Last week, Meta released details of AI Research SuperCluster (RSC), a new supercomputer powered by more than 6,000 Nvidia A100 datacenter graphic processing units (GPUs), that will boost the performance of its artificial intelligence (AI) clusters by 20x. For perspective, the phase one rollout of RSC is comparable in size to Tesla’s in-house Nvidia supercomputer. In phase two, with 16,000 GPUs, Meta aims to build the world’s largest supercomputer.
Focused on privacy, Meta researchers will leverage the additional computing power to improve training models that identify harmful content on its platforms, enable real-time video translation, and power advanced robotics. To make these meaningful advances, Meta plans to train models with trillions of parameters, an order of magnitude higher than GPT-3’s 175 billion.
2. A Proposed SEC Crypto Rule Could Hinder Financial Innovation in the United States, If Applied to Blockchain Search Engines

Last week, the U.S. Securities and Exchange Commission proposed amendments to Regulation ATS (“alternative trading systems”) in the Exchange Act originally proposed in September 2020. Addressed by Gabriel Shapiro, the proposal would expand the definition of a “securities exchange” to include crypto decentralized finance (DeFi) platforms and automated market-making (AMM) protocols, subjecting both to SEC oversight. The public comment period will run for 30 days.
The proposed definition of a securities exchange would extend to “communication protocols,” potentially including blockchain search engines like Etherscan. If so, the SEC could oversee and regulate the open-source data in public blockchain systems. Though we are not certain, the SEC could be proposing an expansion in its regulatory oversight from marketplaces that auction securities between actual buyers and sellers to the protocols communicating trading interests of potential buyers and sellers.
In our view, if it were to apply to blockchain search engines, this amendment could hinder innovation in the US financial services sector, potentially incentivizing entrepreneurs and businesses to migrate operations offshore. We also would question the amendment’s constitutionality. Would SEC oversight of communication protocols that enable the exchange of publicly available information about buyer and seller interests violate the First Amendment?
3. OpenAI’s New InstructGPT Language Model Could Improve AI Performance Considerably
While large computational models enable AI systems to generate language with impressive accuracy, sometimes they generate text that fails to address the given prompt or is biased and otherwise incorrect. To address those shortcomings, OpenAI developed a new language model––InstructGPT––that uses “reinforcement learning from human feedback” (RLHF) to improve the usefulness and safety of model outputs. In RLHF, human labelers “coach” the model with examples of desired behavior and scoring outputs, correcting and teaching it iteratively to achieve better results.

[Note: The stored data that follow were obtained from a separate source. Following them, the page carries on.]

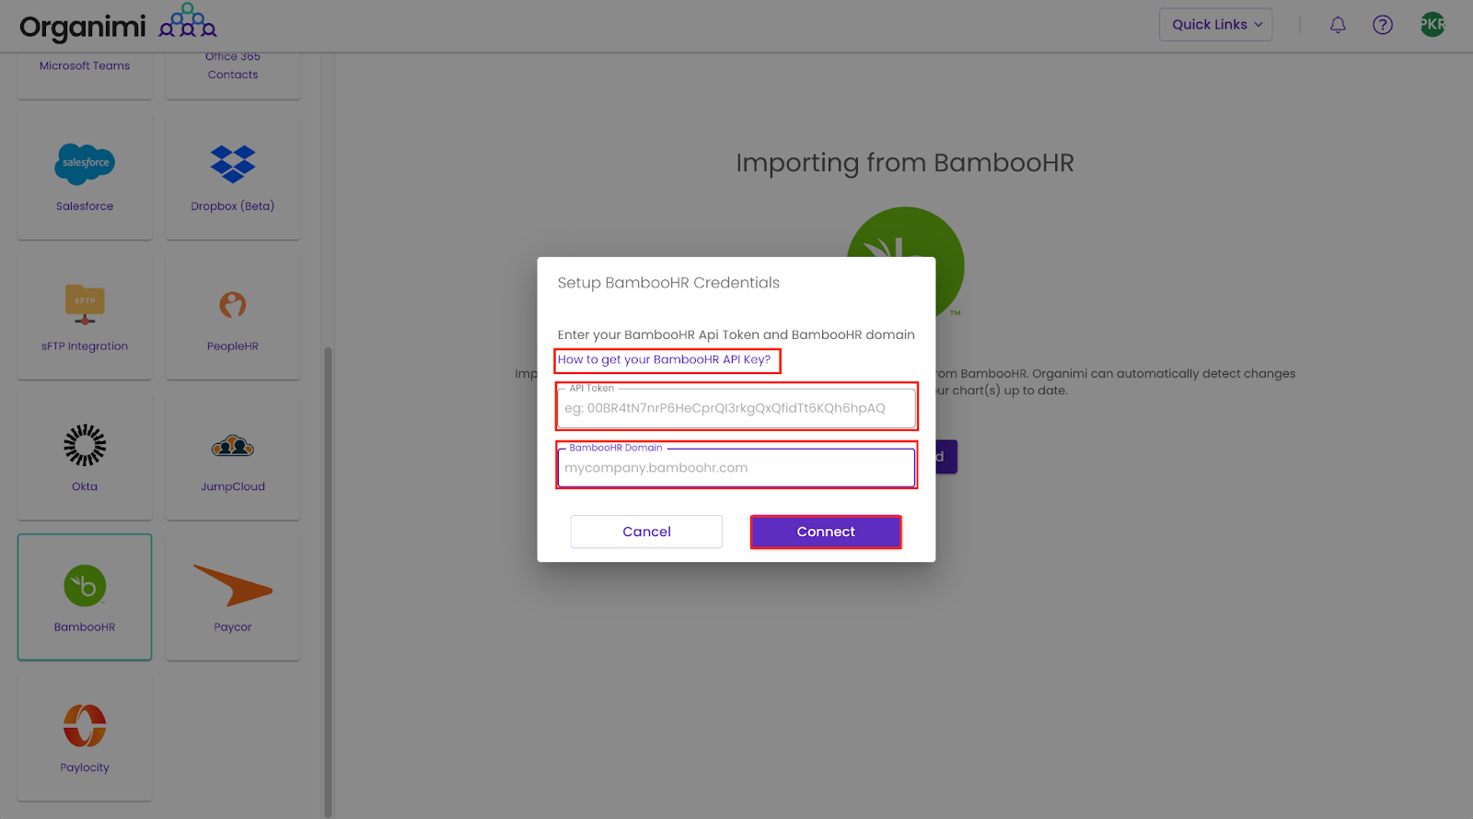The height and width of the screenshot is (819, 1473).
Task: Pick the Okta integration tile
Action: (x=85, y=457)
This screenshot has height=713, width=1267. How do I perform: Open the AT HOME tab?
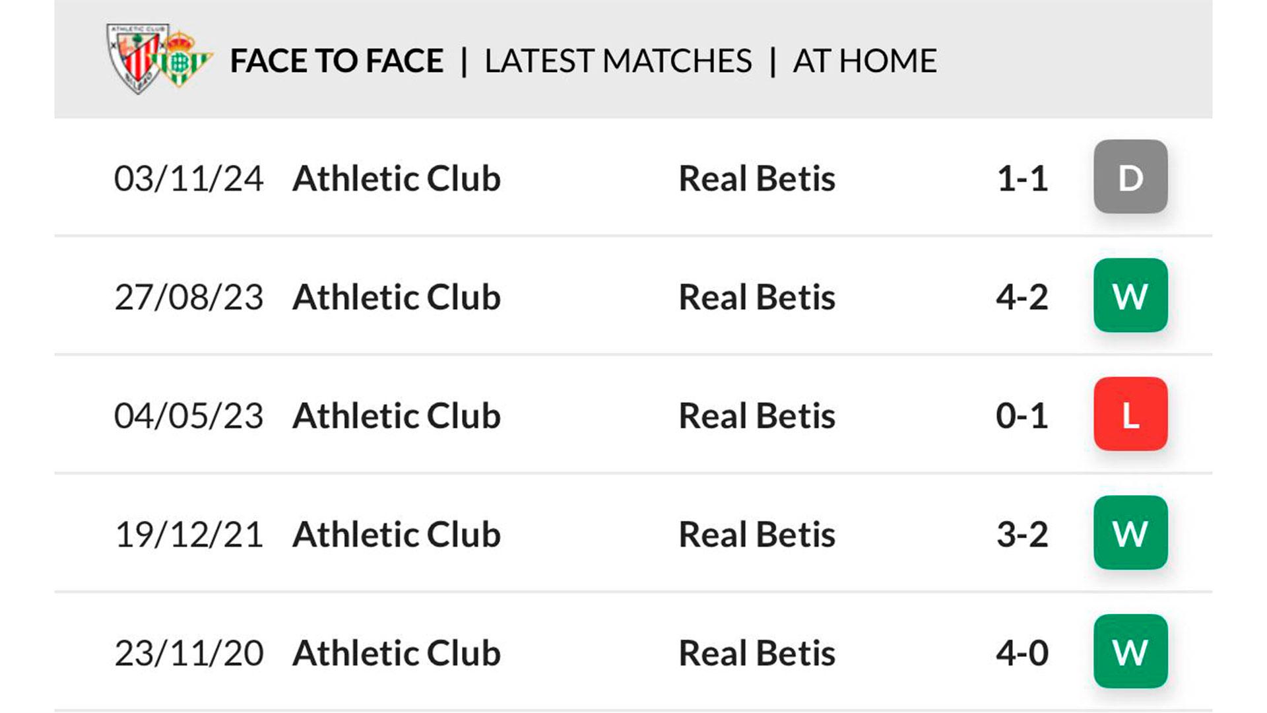(864, 61)
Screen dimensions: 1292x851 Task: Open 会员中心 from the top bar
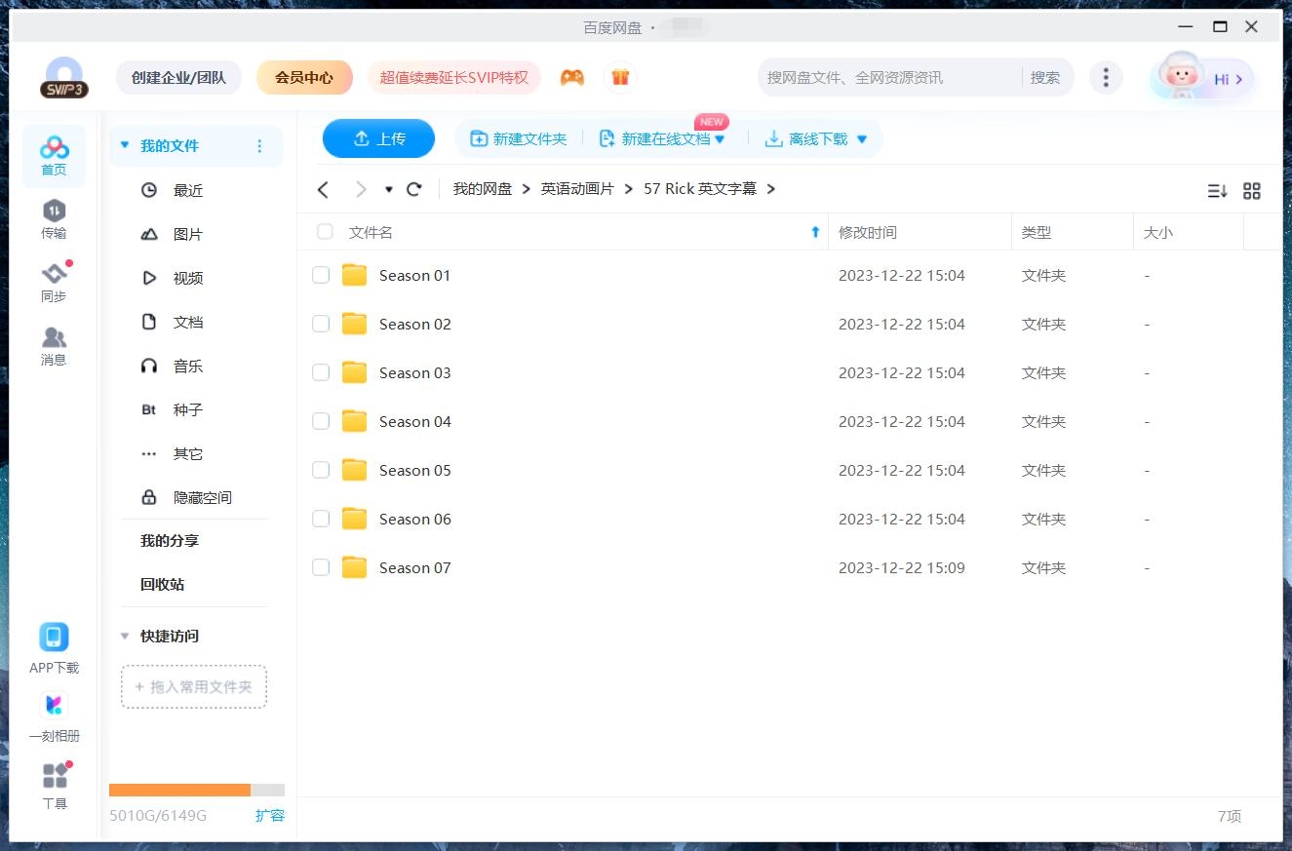click(x=304, y=76)
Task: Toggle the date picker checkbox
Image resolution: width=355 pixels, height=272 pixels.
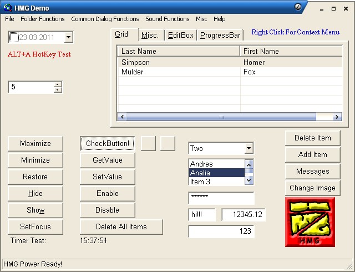Action: pyautogui.click(x=14, y=37)
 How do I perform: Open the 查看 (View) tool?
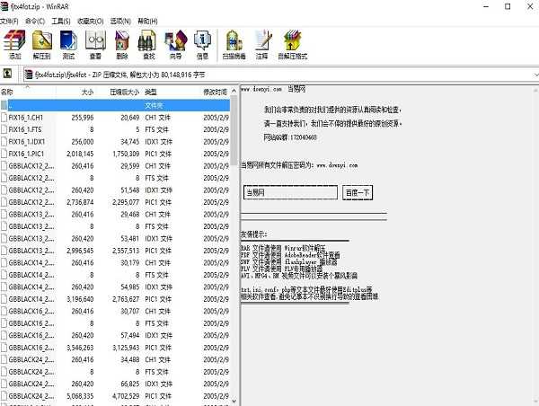tap(95, 42)
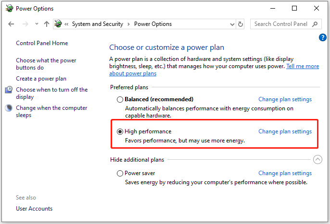Screen dimensions: 330x224
Task: Select the High performance radio button
Action: (x=120, y=131)
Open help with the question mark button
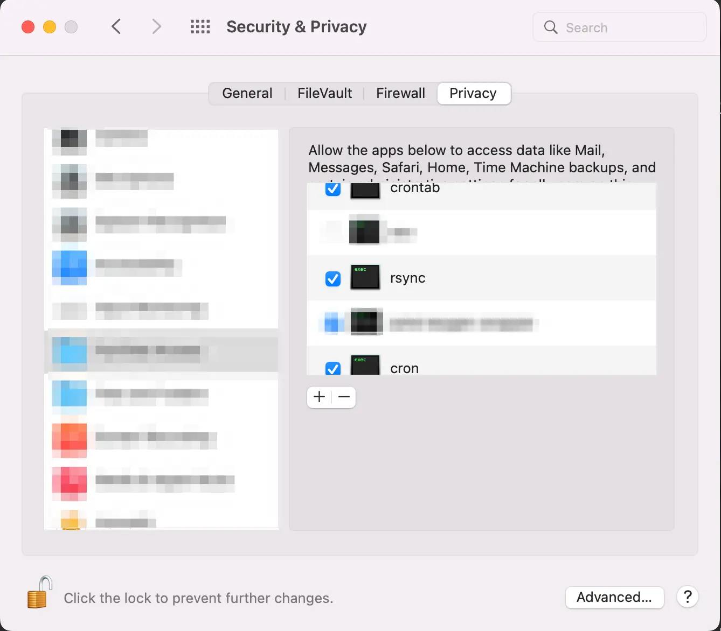Screen dimensions: 721x631 (x=688, y=597)
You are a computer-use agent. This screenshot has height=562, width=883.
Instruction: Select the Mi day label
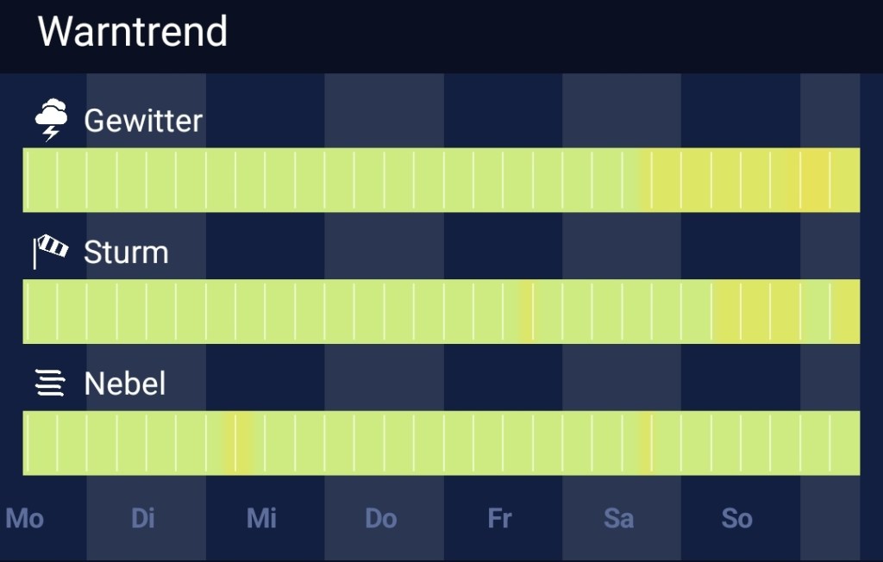click(261, 518)
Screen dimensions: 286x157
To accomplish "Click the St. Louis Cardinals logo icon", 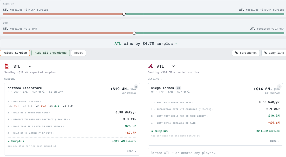I will click(6, 66).
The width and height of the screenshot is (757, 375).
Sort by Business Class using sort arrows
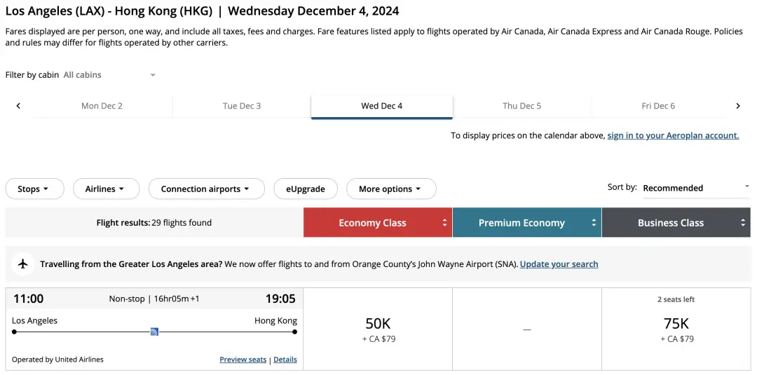[743, 223]
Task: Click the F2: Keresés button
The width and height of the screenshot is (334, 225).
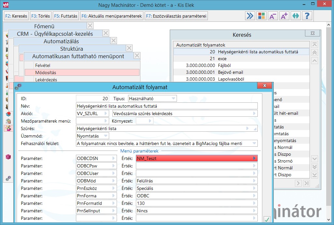Action: click(x=16, y=16)
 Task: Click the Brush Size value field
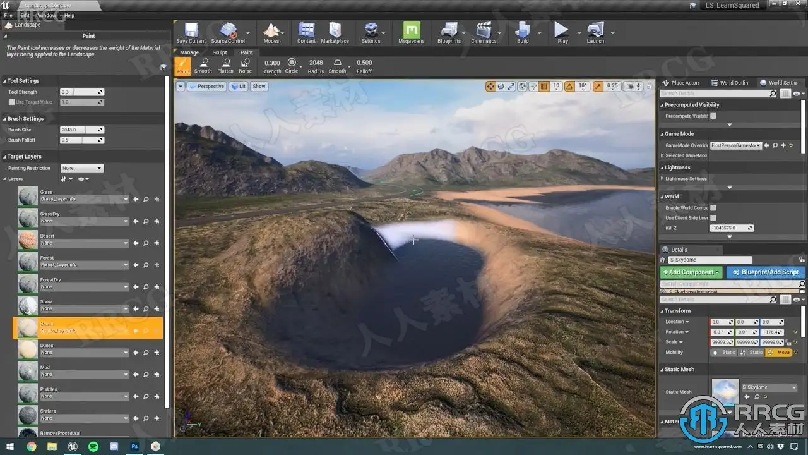(78, 130)
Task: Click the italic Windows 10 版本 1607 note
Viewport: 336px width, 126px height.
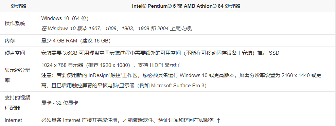Action: coord(118,29)
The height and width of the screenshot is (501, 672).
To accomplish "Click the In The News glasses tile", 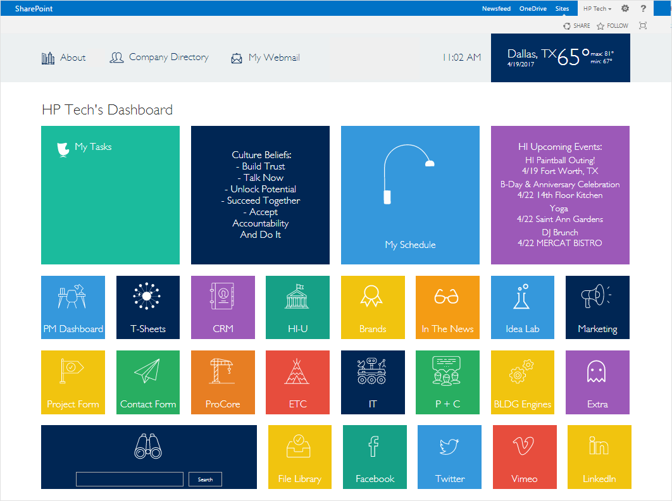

According to OpenAI, InstructGPT outperforms its predecessor language mode, GPT-3, in various tests: RealToxicity, which measures the toxicity of outputs, and TruthfulQA, which measures for falsehoods. InstructGPT is now the default language model powering the OpenAI API.
4. Autonomous Ride-Hail Is Headed for Massive Growth

Last week, ARK released Big Ideas 2022 which highlighted that autonomous ride-hail could increase global GDP by $26 trillion, potentially becoming the most impactful innovation in history by 2030. Previously, ARK estimated that by increasing the utilization of vehicles, an autonomous ride-hail operator operating at scale could offer transportation services for as little as $0.25 per mile. ARK’s recent research on autonomous ride-hail analyzed the potential pricing tiers that might evolve and now estimates $4 per mile at the upper end and $0.25 per mile at the lower end. All in, our estimate for the total addressable market for autonomous ride-hail is $11 trillion.
ARK expects those price points to generate explosive growth in global ride-hail consumption by 2030. Our research aligns with Elon Musk’s suggestion during Tesla’s earnings call last Thursday that future ride-hail could cost as little as $0.20 per mile and that autonomous capability could be “the most profound software upgrade in history.”